[What is required]
Reproduce the data below in full and exclude every picture.

[Data supplied]
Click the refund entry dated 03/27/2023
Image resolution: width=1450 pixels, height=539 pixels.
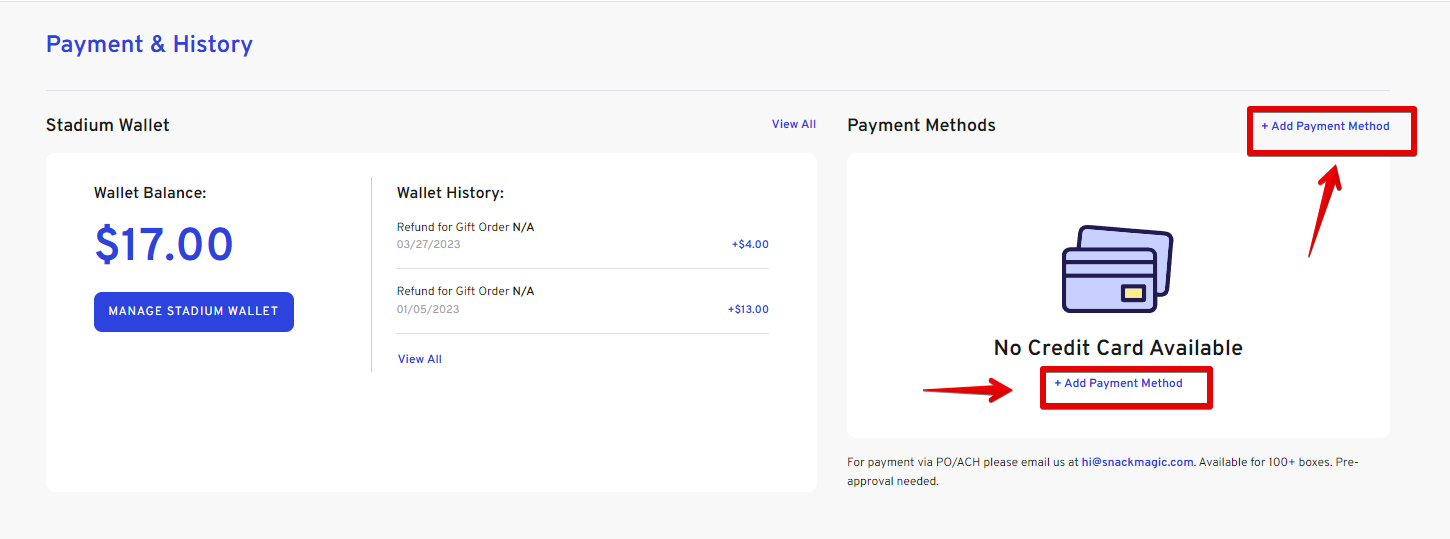coord(583,236)
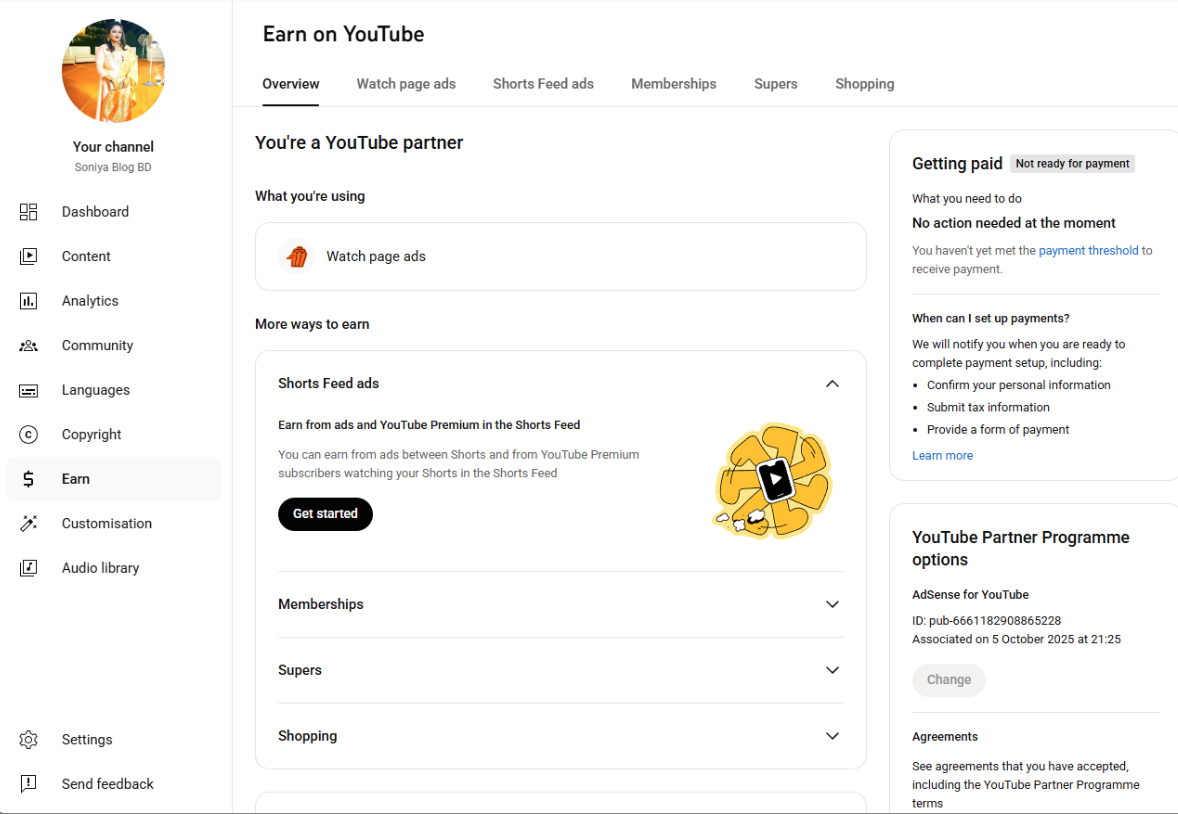Select the Earn dollar icon in sidebar
This screenshot has width=1178, height=814.
pyautogui.click(x=29, y=478)
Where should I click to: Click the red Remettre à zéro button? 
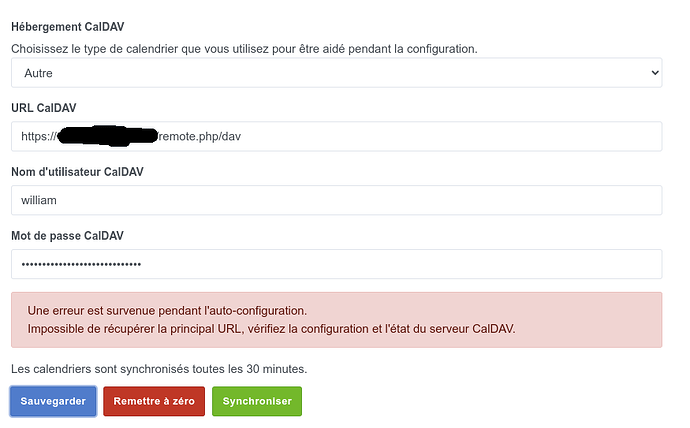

[Problem solution]
Click the refund entry dated 03/27/2023
Image resolution: width=1450 pixels, height=539 pixels.
coord(583,236)
Select the Earn dollar icon in sidebar
This screenshot has width=1178, height=814.
pyautogui.click(x=29, y=478)
Where should I click to: Click the red Remettre à zéro button? 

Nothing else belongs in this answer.